Copy verbatim the span of lines beginning at the line that contains "You are a GUI" and ending with the final line of the data. Exclude pictures from the copy.
------ Entries shown ------
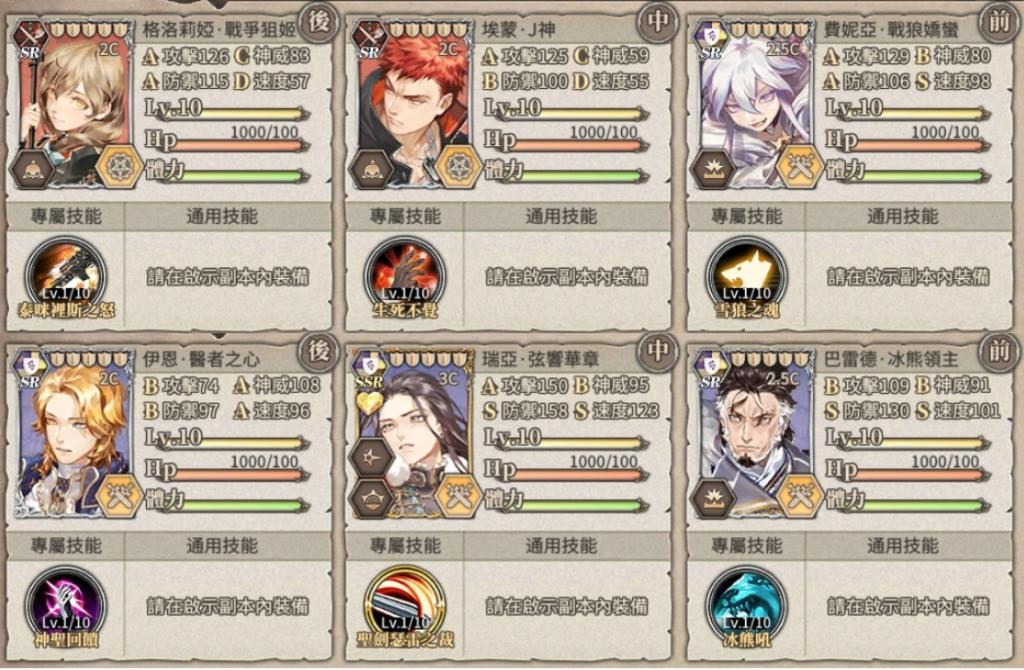Image resolution: width=1024 pixels, height=670 pixels.
Task: Select the 生死不覺 skill icon
Action: (405, 275)

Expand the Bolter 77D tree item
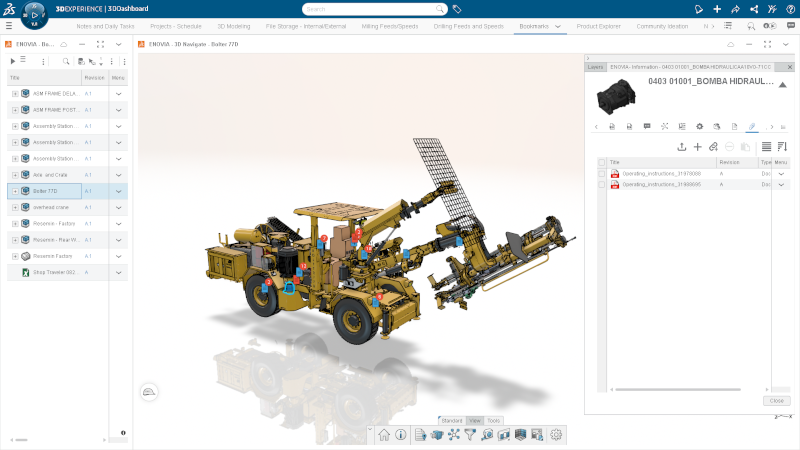coord(15,191)
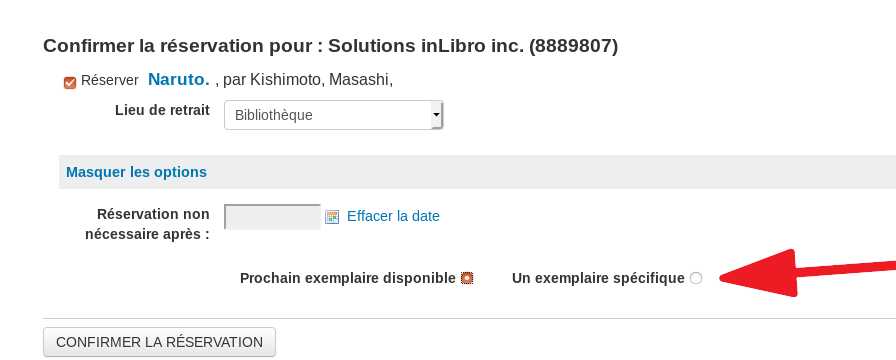Select the Prochain exemplaire disponible radio button
The width and height of the screenshot is (896, 360).
[467, 278]
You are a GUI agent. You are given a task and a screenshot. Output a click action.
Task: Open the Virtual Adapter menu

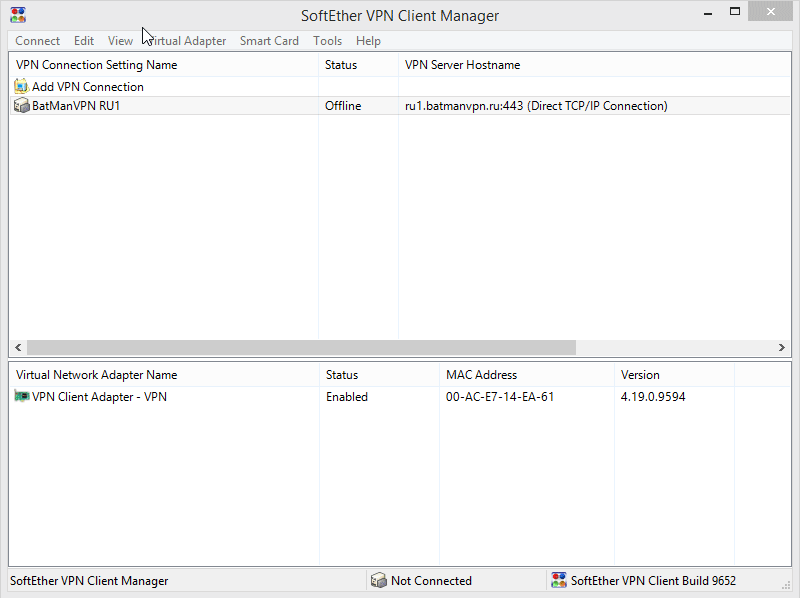pyautogui.click(x=184, y=40)
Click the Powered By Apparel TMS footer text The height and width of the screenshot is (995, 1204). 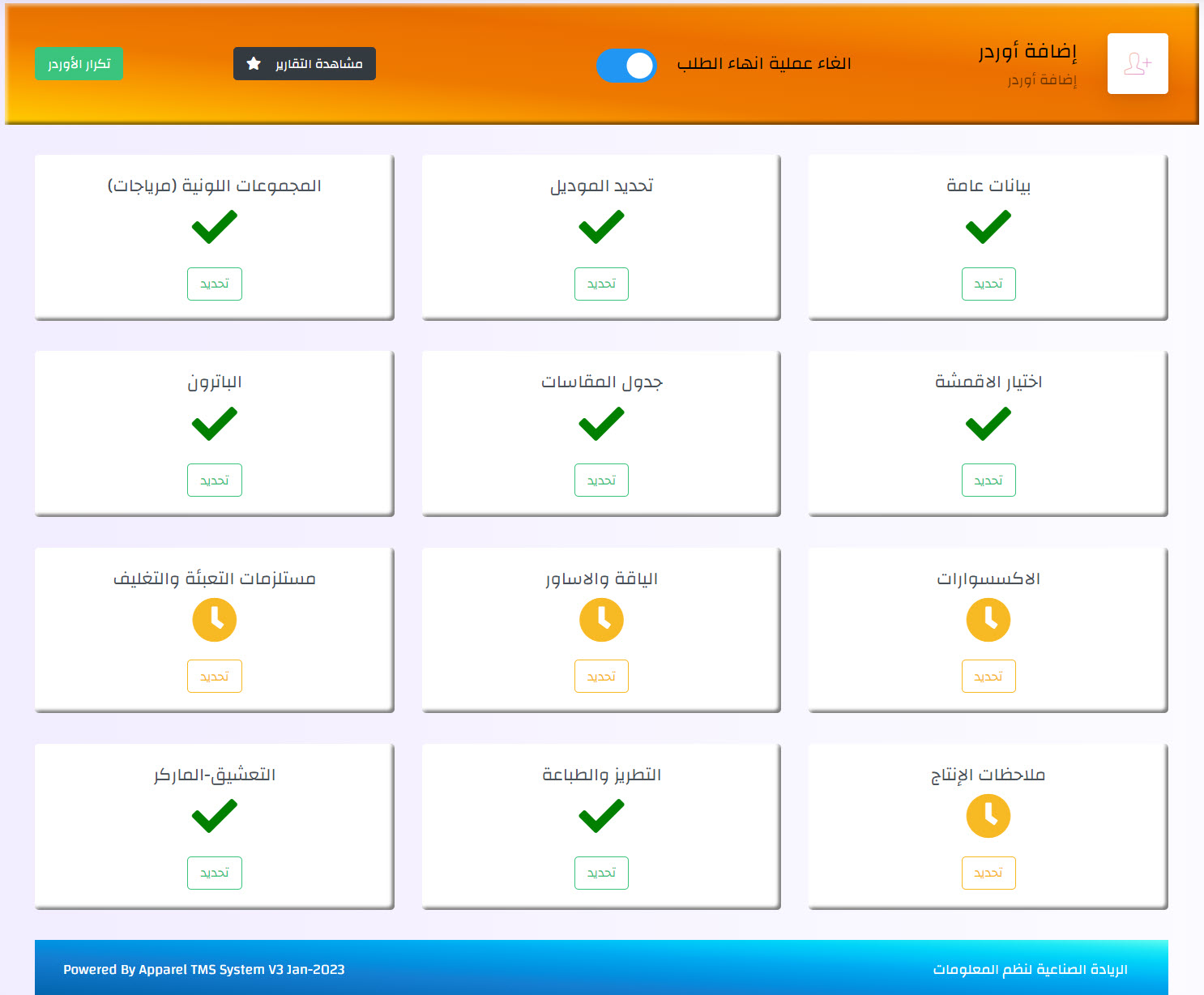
------
Response
You are a GUI agent. You are given a task and a screenshot. Output a click action.
Task: Open the Virtual Adapter menu

pyautogui.click(x=184, y=40)
Click the Powered By Apparel TMS footer text The height and width of the screenshot is (995, 1204). 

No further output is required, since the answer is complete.